Bill’s two daughters have handled his illness in two different ways. Although she’s not a doctor, his older daughter has been doing everything she can to help her dad make sense of his problem and figure out the right things to do. Bill’s other daughter is a different story. She seems unable to come to terms with her father’s illness, and so has been almost entirely absent from his care.
Bill’s friends have had varied reactions, too. A few have been like his oldest daughter. Others have almost entirely disappeared. One of the people he thought was his closest friend stopped talking to him not long after he was diagnosed. Another, in the course of a conversation about his illness told him to stop being so self-absorbed. “I’m not sure what happened,” Bill told me.
It’s hard to be judgmental about people’s reactions. Everyone handles issues around death and serious illness differently.

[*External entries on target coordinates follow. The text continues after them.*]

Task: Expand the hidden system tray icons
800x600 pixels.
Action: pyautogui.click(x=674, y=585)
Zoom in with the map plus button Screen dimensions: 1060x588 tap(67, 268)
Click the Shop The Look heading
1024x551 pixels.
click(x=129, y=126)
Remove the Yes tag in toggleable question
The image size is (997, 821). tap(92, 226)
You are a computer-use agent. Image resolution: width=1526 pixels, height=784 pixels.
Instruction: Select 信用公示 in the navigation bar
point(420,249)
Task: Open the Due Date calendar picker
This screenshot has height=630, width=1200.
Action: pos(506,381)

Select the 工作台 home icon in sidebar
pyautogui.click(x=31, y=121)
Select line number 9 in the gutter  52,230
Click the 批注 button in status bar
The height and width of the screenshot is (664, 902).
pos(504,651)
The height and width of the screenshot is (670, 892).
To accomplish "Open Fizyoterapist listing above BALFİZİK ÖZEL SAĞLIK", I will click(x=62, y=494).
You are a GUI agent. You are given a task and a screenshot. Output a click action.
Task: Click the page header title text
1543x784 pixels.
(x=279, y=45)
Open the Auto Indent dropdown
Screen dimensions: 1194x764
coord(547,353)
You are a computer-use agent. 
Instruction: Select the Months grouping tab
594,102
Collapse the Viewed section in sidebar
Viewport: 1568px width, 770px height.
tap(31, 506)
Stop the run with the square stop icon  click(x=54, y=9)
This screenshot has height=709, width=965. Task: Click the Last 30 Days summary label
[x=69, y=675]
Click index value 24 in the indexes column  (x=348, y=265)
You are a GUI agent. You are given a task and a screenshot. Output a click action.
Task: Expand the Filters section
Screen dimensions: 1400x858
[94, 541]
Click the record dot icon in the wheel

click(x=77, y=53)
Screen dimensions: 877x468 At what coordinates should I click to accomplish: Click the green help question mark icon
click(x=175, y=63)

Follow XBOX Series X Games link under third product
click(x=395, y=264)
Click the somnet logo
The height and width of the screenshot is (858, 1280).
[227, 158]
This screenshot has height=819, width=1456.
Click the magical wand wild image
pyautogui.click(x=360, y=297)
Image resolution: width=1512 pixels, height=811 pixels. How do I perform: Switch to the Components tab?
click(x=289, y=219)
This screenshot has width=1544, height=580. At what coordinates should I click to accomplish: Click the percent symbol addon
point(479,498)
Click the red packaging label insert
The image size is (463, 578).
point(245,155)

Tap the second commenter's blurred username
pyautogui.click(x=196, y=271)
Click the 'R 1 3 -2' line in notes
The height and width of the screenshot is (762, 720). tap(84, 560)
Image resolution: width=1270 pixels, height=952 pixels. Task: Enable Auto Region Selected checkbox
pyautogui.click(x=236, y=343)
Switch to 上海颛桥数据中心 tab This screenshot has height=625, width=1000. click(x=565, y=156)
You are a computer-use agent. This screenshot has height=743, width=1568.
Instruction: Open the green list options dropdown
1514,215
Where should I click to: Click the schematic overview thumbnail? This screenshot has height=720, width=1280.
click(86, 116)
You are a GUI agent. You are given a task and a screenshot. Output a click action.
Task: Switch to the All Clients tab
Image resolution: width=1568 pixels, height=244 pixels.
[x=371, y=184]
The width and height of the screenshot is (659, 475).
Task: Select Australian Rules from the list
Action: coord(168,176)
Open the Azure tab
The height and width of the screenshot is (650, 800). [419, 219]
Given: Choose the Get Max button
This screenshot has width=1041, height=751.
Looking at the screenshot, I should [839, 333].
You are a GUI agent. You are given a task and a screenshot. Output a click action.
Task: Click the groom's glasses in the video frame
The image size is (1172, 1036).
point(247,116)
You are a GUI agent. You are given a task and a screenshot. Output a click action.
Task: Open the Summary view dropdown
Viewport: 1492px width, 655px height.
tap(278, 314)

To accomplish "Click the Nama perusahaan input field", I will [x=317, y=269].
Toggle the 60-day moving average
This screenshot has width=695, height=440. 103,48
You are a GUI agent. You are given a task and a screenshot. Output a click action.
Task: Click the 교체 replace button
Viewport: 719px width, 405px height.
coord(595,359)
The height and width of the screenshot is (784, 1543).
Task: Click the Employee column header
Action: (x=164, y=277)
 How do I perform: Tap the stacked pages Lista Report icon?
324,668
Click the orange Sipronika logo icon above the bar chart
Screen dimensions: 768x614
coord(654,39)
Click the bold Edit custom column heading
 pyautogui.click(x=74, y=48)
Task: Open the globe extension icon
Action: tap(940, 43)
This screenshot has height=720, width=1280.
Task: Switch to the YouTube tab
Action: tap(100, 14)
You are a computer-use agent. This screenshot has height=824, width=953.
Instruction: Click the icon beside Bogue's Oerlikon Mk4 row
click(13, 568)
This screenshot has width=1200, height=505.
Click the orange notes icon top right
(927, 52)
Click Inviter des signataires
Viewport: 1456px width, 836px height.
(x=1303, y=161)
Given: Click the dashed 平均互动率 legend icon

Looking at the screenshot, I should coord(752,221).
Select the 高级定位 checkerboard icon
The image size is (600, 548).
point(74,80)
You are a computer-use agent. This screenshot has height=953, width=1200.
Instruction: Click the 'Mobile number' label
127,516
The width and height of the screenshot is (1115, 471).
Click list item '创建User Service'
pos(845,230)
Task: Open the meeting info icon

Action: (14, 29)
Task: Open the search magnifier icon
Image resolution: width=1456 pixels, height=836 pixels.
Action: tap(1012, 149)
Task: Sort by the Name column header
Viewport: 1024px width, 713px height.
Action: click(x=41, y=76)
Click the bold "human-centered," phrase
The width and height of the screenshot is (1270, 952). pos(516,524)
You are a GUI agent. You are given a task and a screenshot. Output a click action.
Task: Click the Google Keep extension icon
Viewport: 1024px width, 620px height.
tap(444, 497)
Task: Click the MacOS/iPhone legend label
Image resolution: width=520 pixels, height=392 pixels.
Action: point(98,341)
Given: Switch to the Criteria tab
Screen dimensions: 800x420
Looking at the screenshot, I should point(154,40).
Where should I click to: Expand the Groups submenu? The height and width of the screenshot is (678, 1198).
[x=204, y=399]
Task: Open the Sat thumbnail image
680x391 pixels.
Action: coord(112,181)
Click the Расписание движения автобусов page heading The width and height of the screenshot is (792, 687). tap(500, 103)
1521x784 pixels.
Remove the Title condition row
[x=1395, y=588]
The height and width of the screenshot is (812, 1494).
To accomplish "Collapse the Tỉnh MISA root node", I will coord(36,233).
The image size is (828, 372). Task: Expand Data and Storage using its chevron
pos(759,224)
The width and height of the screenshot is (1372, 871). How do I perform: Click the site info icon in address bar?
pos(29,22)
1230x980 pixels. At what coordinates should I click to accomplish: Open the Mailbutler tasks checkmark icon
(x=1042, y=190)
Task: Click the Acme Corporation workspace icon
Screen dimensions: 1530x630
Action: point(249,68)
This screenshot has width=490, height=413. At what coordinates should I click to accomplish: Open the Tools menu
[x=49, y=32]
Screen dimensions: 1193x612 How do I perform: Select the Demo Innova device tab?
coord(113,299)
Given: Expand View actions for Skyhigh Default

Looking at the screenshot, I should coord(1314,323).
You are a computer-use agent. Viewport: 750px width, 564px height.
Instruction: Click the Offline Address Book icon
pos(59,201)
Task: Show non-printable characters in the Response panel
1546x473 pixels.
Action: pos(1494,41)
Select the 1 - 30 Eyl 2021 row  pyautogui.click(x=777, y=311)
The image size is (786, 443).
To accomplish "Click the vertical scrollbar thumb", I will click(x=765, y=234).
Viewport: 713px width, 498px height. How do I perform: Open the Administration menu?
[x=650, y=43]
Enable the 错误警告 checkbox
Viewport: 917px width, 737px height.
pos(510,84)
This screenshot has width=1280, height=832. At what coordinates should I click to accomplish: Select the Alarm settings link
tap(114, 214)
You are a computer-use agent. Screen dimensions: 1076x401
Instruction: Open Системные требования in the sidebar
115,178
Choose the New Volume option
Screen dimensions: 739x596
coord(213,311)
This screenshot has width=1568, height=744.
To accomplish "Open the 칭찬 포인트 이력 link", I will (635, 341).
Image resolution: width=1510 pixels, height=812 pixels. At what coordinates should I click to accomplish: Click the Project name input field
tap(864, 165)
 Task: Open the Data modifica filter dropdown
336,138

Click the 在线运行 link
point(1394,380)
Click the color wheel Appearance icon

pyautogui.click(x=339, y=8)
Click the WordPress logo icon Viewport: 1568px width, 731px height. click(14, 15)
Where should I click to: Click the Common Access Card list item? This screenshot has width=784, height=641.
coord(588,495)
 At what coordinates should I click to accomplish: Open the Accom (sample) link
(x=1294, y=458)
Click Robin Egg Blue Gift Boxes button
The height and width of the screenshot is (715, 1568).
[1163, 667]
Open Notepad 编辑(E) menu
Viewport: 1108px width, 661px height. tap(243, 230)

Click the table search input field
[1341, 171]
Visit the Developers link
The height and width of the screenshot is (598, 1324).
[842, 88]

Who knows what baggage each of these people who have abandoned Bill carry around with them that caused them to react that way?
Still, the people who have stood by Bill also carry baggage with them — but are able to put it aside in order to help their friend. To me, the ability to do this is what defines character.
And so if you get sick, you’re going to find out a lot about the character of the people around you. The family members and friends who you thought were there for you unconditionally may not be. Then what?
Well, it’s part of a larger point.
If you get sick, no matter who you have around you, you need to realize that you are the one who has the most at stake. That you’re the one who cares the most about whether you’re being seen by the right doctors, that all of your questions are being answered, and that your personal and emotional needs as a human being are being tended to. You can hope that the people around you will step up and do their part, but you should plan for the possibility that they won’t, and be prepared to be your own best advocate, and your own best friend.
I think it’s the kind of advice Bill would give you.